Numerous volunteers and fishing protection agency employees worked hard for over a month this past winter, breaking the unusually thick ice that covered the Kyiv Reservoir, enriching the water with oxygen – in order to save the fish in the reservoir from suffocating. When in early March the ecological emergency seemed to have almost passed, it turned out that these people's efforts had been in vain: hundreds of tons of fish ended up being trapped and crushed to death by the ice, after Ukrainian authorities, in an attempt to reduce the impact of an anticipated spring flood, abruptly lowered the level of water in the reservoir, which is located to the north of the Ukrainian capital and known locally as the Kyiv Sea.
Some experts doubt whether such a drastic measure was justified and consider the damage done to the reservoir's ecosystem catastrophic. Also, as the dead fish is beginning to rot, the quality of Kyiv's residential and drinking water supplies may, at some point, be affected (RUS).
In the wake of the disaster, a group of Ukrainian fishing enthusiasts who frequent Rybalka.com (Fishing) – “an interactive portal for fishermen and hunters” (UKR, RUS) – launched a grassroots campaign to “consolidate experts and scientists (ichthyologists, hydrobiologists, ecologists), as well as active representatives of the fishing community” – and to ensure that further damage is avoided and the government takes steps to restore the ecosystem of the reservoir as much as possible over the next few years.
Ihor Tykholaz, an employee of the Kyiv branch of the state fishing protection agency and one of the initiators of the campaign, whose nickname is dozvil, wrote about the natural emergency made worse by the negligent and corrupt authorities (RUS) on his Rybalka.com blog – and posted some photos there as well:
[…] For over a month, hundreds of people were working on the Kyiv Reservoir suffocation problem, breaking ice in three steps: manually, with ice axes, with chainsaws; they were making thousands of holes with air filters made of canes, they were drawing air under the ice with compressors, pouring water over ice into the holes, […] deforming the ice cover.

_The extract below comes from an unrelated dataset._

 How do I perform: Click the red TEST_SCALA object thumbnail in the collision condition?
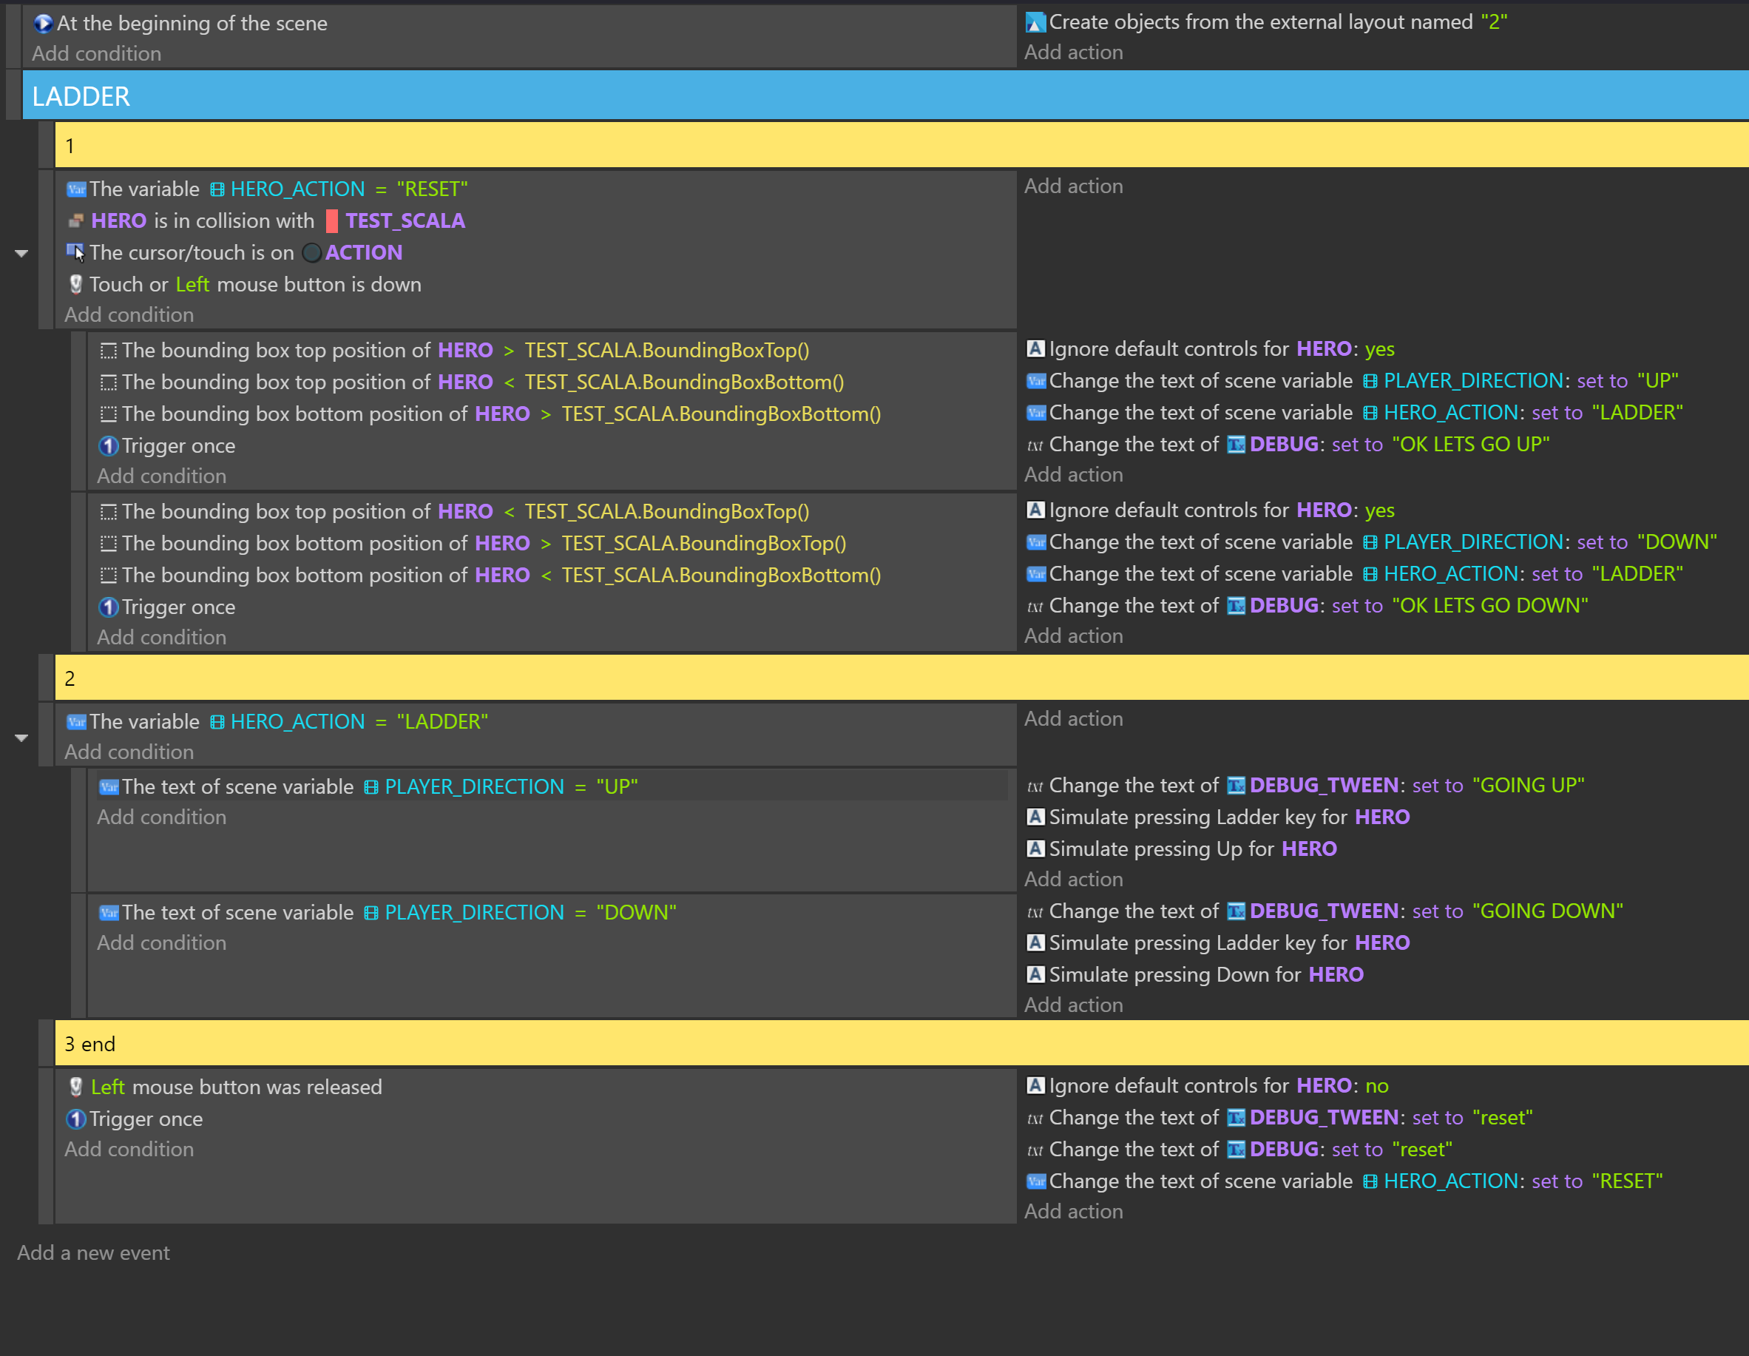(331, 221)
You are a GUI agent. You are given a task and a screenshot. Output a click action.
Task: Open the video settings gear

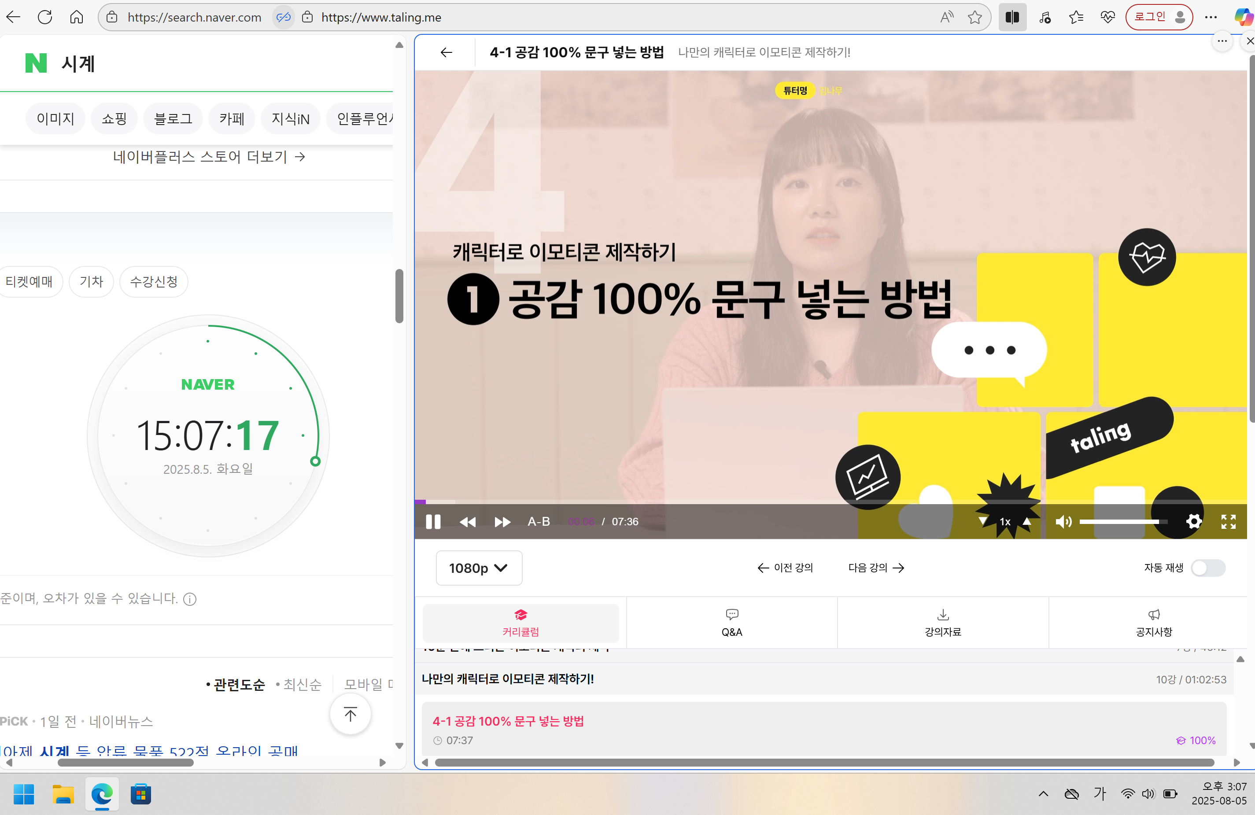tap(1194, 522)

We managed to stabilize the situation by the beginning of March, the level of oxygen in some spots even began to rise. And the thaw and melted water gave hope that […] it would be possible to avoid the death of fish!
But [warm weather] brought with it a trap for dozens or perhaps even hundreds tons of fish. Schools of fish began moving towards fresh water – the so-called “sweet water” – enriched with oxygen due to the melting of snow, the water that started to appear in the shallow parts of the reservoir (and shallow waters make up 40 percents of the reservoir's water space, approximately 50,000 hectares). In that desperate situation that was the only option for the fish: at the end of winter, fish migration always occurs in the areas with higher levels of oxygen in the water…

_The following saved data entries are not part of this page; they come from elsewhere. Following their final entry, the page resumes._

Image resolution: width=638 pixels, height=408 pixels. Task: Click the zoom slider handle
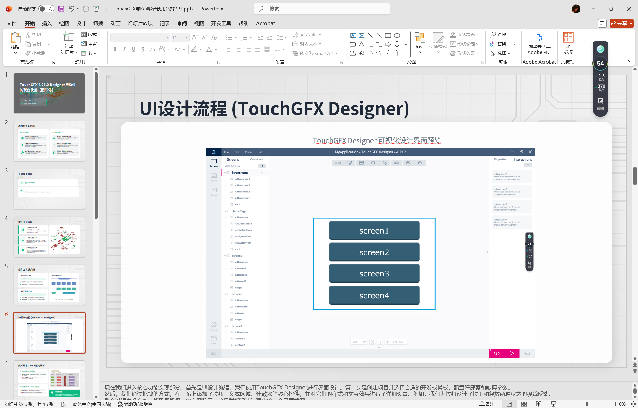pos(587,404)
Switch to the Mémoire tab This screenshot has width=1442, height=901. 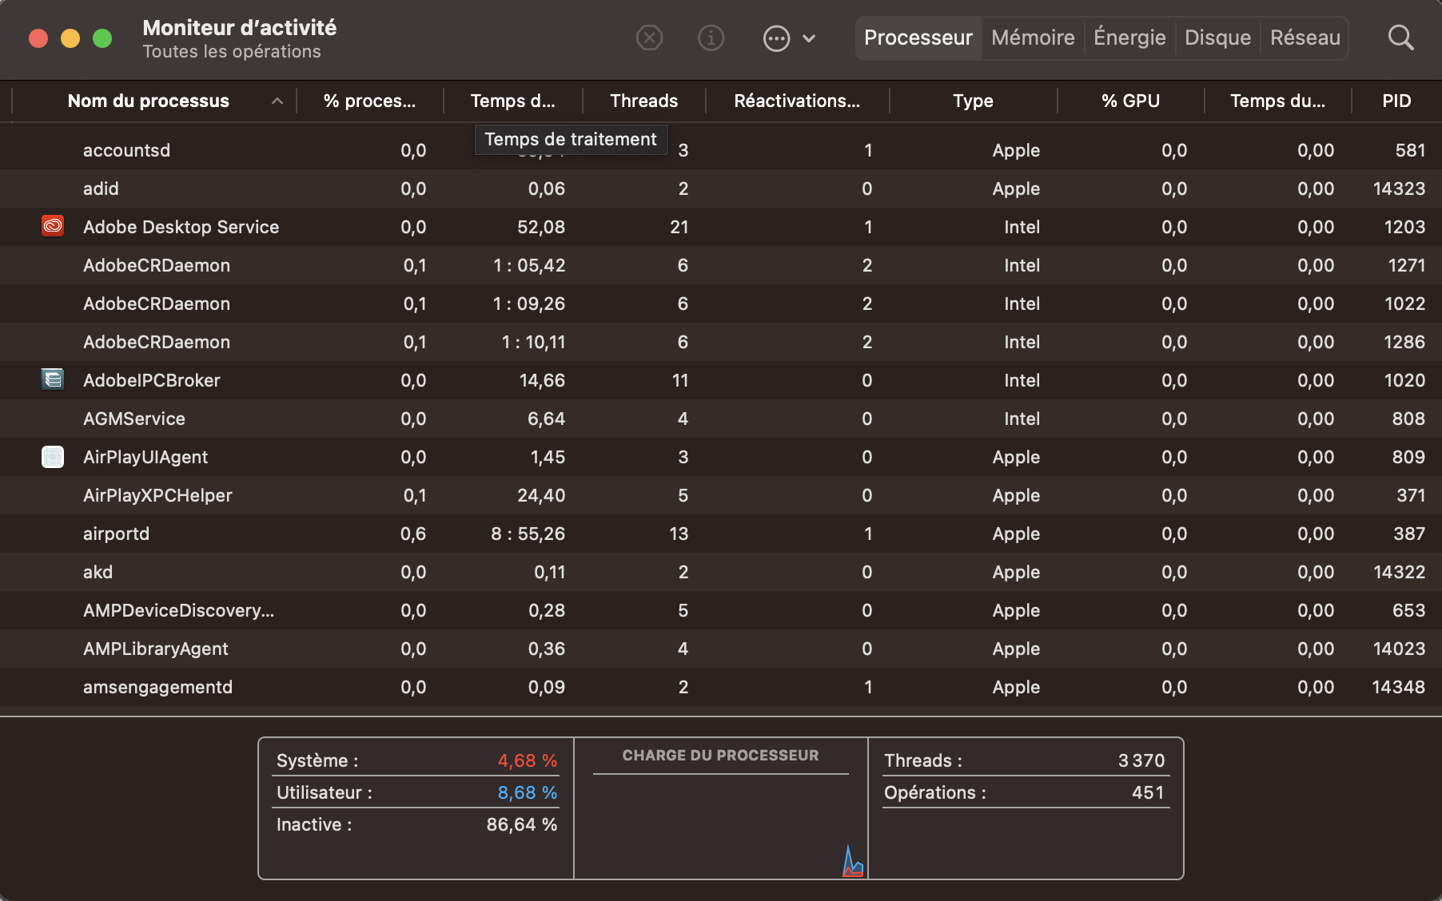point(1032,38)
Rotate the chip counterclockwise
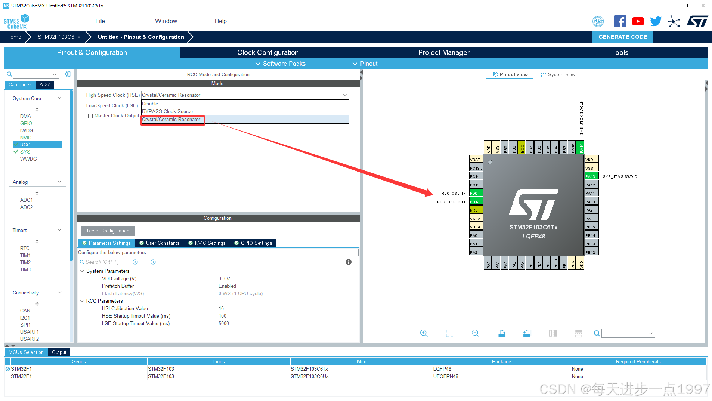This screenshot has height=401, width=712. click(x=527, y=333)
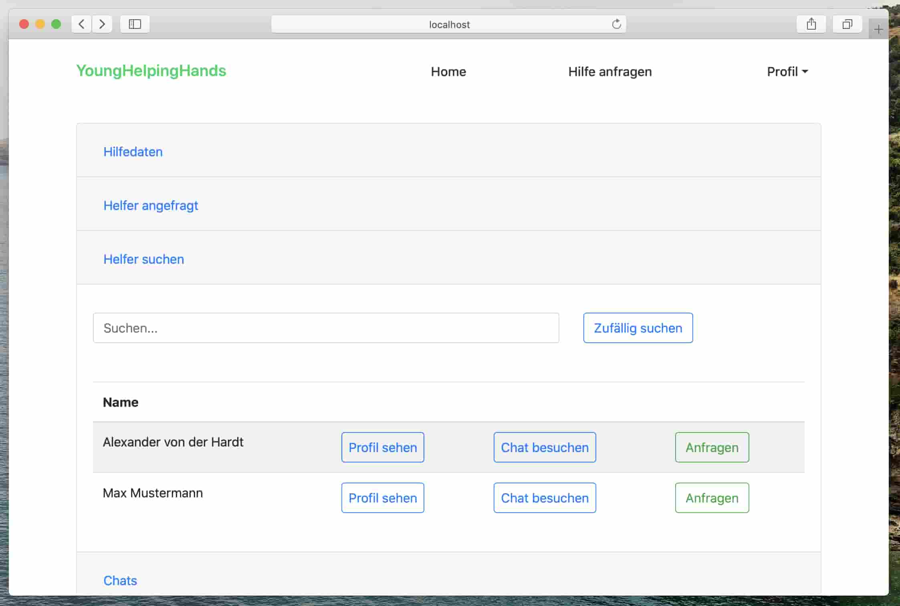Add a new tab with plus icon

coord(878,29)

And here a soulless bureaucrat was waiting for the fish, someone who signed the decision to drain water from the reservoir to the level that was even lower than the “dead point.” An explanation: the usual average water level in the reservoir is 102.5 meters (above the level of the Baltic Sea), the “dead point” is 101.5 meters (below this mark, irreversible processes start taking place in the [water ecosystem]).
We wrote dozens of appeals to all kinds of authorities, spoke at all meetings about the situation with the flooding, but no one listened to our advice and requests.
It was all in vain, because at stake was the safety of rich [real estate developers]: the flood is ahead of us, and owners of the legendary Koncha-Zaspa mansions [expensive real estate south of Kyiv] perhaps fear it more than others. We aren't likely to ever find out who lobbied the interests of [the owners of] these elite plots. But there was pressure on members of the inter-departmental commission, some of its members told me about it [off the record] (I personally took part in two of these meetings).
Then it only gets worse. The inter-departmental commission of the [state water agency] decided to lower the level of water in the reservoir to 101 meters by April 1 – i.e., even lower than the “dead point” – what awaits us??? This cynical slaughter of the fish is taking place with the silent approval of dozens of officials who seen nothing but paperwork in their offices and jump up when their bosses call them on their phones… This half a meter will simply kill whatever remains alive [in the reservoir]…
This is truly a planned ecological catastrophe […]. […]
The fishing enthusiasts’ campaign initially started online – in this thread (RUS, UKR) on Rybalka.com, on March 15; as of now, the thread is 34 pages long. Some 70 people have now joined the campaign's Organizing Committee, following an offline meeting in Kyiv on Saturday, March 20 (photos on user vladf‘s Rybalka.com blog; video and some paperwork (UKR, RUS) on user org‘s blog). An online petition (RUS) – “Save the Future of the Kyiv Reservoir” – has already been signed by more than 1,400 people. An appeal to the country's leadership has been drafted; outreach and fundraising efforts are gaining speed.